# `DataFrame` Basics

In this tutorial we cover the basics of working with `DataFrames` in `pandas`.

### Importing Packages

Let's begin by importing the packages that we will need.

In [1]:
##> import pandas as pd
##> import pandas_datareader as pdr
##> pd.set_option('display.max_rows', 10)




### Reading-In Data

Next, let's use `pandas_datareader` to read-in SPY prices from March 2020.  SPY is an ETF that tracks the S&P500 index.

In [2]:
##> df_spy = pdr.get_data_yahoo('SPY', start='2020-02-28', end='2020-03-31')
##> df_spy = df_spy.round(2)
##> df_spy.head()




Let's make the `date` a regular column, instead of an index, and also make the column names snake-case.

In [3]:
##> df_spy.reset_index(drop=False, inplace=True)
##> df_spy.columns = df_spy.columns.str.lower().str.replace(' ', '_')
##> df_spy.head()




### Exploring a `DataFrame`

We can explore our `df_spy` `DataFrame` in a variety of ways.

First, we can first use the `type()` method to make sure what we have created is in fact a `DataFrame`.

In [4]:
##> type(df_spy)



Next, we can use the `.dtypes` attribute of the `DataFrame` to see the data types of each of the columns.

In [5]:
##> df_spy.dtypes



We can also check the number of rows and columns by using the `.shape` attribute.

In [6]:
##> df_spy.shape



As we can see, our dataframe `df_spy` consists of 23 row and 7 columns.

**Code Challenge:** Try the `DataFrame.info()` and `DataFrame.describe()` methods on `df_spy`.

### `DataFrame` Columns

In order to isolate a particular column we can use square brackets (`[ ]`).  The following code isolates the `close` price column of `df_spy`:

In [7]:
##> df_spy['close']



 


**Code Challenge:** Isolate the `date` column of `df_spy`.

As we can see from the following code, each column of a `DataFrame` is actually a different kind of `pandas` structure called a `Series`. 

In [8]:
##> type(df_spy['close'])




Here is a bit of `pandas` inside baseball:

- A `DataFrame` is collection of columns that are glued together.

- Each column is a `Series`.

- A `Series` has two main components: 1) `.values`; 2) `.index`.

- The `.values` component of a `Series` is a `numpy.array`.

Let's look at the `.values` attribute of the `close` column of `df_spy`:

In [9]:
##> df_spy['close'].values




**Code Challenge:** Verify that the `values` component of the `close` column of `df_spy` is in fact a a `numpy.array`.

# # # # #

### CHALLENGES
**1)** Answer these about the pandas tutorial:
(a) Which ETF's prices are read in, and which index does it track?
(b) How many rows and columns does `df_spy` have?
(c) What is the `.values` component of a `Series`?
**2)** Substitute "lesson" for "tutorial" and write out the pandas tutorial from "In this tutorial" up to and including "##> pd.set_option('display.max_rows', 10)".
**3)** Continue the pandas tutorial on `DataFrame` basics from the point where it ends.
The lines that come after this sentence aren't needed.

Records of locating words and elements
# # # # #

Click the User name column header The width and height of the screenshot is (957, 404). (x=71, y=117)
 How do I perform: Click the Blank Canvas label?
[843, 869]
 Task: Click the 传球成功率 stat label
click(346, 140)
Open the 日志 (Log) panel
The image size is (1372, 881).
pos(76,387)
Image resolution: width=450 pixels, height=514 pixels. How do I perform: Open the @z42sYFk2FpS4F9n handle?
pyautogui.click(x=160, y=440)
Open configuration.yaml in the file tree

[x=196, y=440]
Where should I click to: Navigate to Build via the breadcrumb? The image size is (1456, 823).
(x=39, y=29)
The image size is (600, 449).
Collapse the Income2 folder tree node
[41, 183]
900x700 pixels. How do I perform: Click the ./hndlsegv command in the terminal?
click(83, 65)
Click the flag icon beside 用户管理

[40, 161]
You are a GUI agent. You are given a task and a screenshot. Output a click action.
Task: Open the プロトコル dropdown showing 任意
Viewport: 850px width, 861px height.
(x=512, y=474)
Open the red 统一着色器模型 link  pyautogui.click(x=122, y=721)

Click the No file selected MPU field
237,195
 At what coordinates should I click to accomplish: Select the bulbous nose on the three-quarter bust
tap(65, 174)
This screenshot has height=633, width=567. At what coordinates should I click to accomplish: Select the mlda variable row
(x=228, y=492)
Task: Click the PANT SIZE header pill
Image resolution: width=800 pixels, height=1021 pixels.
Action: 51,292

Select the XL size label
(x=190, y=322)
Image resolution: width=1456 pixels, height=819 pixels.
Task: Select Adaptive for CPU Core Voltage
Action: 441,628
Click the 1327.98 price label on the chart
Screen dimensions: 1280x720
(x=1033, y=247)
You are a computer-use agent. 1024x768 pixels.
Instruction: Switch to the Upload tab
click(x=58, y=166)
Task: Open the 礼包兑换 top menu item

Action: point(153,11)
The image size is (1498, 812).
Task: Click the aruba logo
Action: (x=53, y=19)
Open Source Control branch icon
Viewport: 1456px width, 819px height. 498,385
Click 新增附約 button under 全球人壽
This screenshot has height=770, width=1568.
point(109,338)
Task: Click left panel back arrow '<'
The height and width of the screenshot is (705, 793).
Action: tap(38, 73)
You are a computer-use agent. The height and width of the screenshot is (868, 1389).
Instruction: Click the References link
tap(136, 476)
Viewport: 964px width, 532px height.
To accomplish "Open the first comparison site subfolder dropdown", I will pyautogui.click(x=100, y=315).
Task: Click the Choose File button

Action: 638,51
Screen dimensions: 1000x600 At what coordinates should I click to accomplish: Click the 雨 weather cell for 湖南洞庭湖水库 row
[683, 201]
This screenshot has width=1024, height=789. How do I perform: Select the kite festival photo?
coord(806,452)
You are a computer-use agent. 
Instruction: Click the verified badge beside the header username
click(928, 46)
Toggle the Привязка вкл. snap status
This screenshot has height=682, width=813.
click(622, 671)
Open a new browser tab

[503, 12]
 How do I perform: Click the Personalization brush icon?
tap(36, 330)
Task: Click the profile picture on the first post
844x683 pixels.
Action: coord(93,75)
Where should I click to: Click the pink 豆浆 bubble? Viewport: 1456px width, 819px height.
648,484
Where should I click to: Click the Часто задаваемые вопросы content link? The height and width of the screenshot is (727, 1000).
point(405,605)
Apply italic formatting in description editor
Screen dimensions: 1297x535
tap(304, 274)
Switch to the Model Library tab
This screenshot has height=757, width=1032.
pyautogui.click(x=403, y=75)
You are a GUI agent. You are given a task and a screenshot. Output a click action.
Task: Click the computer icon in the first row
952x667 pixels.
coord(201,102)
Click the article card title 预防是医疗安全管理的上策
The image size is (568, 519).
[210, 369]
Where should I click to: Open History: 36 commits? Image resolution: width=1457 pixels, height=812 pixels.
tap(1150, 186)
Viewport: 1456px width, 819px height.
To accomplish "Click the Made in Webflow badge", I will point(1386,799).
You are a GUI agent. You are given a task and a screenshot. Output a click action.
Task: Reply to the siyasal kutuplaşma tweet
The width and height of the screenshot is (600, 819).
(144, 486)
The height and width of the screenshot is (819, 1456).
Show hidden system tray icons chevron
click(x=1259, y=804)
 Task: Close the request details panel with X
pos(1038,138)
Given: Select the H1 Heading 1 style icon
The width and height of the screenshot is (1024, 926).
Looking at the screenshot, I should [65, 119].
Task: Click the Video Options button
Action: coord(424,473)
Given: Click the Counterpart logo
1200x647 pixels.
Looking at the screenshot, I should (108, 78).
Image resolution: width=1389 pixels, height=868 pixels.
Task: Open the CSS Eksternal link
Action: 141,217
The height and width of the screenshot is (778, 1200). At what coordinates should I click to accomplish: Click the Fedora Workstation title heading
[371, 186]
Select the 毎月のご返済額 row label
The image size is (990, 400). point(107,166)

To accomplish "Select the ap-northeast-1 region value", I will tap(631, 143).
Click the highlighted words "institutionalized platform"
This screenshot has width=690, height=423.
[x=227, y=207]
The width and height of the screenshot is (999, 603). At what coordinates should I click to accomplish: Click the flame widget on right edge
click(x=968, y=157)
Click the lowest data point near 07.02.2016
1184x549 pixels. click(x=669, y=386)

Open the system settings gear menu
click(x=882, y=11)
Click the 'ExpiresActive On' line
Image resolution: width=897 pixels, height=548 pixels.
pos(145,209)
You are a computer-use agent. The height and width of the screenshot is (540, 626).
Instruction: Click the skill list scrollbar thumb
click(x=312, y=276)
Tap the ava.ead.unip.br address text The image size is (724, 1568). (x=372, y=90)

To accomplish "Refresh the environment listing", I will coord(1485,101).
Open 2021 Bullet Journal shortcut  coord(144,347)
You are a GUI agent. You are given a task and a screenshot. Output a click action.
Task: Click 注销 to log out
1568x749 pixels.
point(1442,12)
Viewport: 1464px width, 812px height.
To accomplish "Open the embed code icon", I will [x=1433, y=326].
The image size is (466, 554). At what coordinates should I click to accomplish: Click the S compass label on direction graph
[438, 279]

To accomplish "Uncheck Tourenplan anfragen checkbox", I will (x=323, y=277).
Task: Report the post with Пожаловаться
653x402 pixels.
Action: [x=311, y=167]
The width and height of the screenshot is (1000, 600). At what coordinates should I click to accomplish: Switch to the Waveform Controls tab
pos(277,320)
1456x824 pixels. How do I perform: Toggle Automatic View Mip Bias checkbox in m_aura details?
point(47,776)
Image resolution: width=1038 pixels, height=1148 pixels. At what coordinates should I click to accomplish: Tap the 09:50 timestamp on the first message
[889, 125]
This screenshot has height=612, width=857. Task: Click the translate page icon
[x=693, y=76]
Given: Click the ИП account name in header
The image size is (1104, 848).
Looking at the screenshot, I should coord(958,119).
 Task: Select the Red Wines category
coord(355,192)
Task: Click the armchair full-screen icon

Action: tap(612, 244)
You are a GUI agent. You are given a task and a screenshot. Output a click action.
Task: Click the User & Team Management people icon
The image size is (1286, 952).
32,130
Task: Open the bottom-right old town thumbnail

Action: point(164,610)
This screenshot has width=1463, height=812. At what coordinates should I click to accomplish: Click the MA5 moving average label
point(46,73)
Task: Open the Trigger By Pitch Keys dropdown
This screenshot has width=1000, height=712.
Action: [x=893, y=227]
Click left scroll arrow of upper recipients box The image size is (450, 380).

# # # # #

### EXPECTED OUTPUTS
**1)**
(a) SPY, which tracks the S&P500 index.
(b) 23 rows and 7 columns.
(c) A `numpy.array`.

**2)**
In this lesson we cover the basics of working with `DataFrames` in `pandas`.

### Importing Packages

Let's begin by importing the packages that we will need.

In [1]:
##> import pandas as pd
##> import pandas_datareader as pdr
##> pd.set_option('display.max_rows', 10)

**3)**
### Component-wise Column Operations

We can perform component-wise (i.e. vector-like) calculations with `DataFrame` columns.

The following code divides all the `close` prices by 100.

In [10]:
##> df_spy['close'] / 100




We can also perform component-wise calculations between two colums.

Let's say we want to calculate the *intraday range* of SPY for each of the trade-dates in `df_spy`; this is the difference between the `high` and the `low` of each day.  We can do this easily from the columns of our `DataFrame`.

In [11]:
##> df_spy['high'] - df_spy['low']




**Code Challenge:** Calculate the difference between the `close` and `open` columns of `df_spy`.

### Adding Columns via Variable Assignment

Let's say we want to save our intraday ranges back into `df_spy` for further analysis later.  The most straight forward to do this is using variable assignment as follows:

In [12]:
##> df_spy['intraday_range'] = df_spy['high'] - df_spy['low']
##> df_spy.head()




**Code Challenge:**  Add a new column to `df_spy` called `open_to_close` that consists of the difference between the `close` and `open` of each day.

### Adding Columns via `.assign()` 

A powerful, but less intuitive of way of adding a column to a `DataFrame` uses the `.assign()` function, which makes use of `lambda` functions (i.e. anonymous functions).  

The following code adds another column called `intraday_range_assign`.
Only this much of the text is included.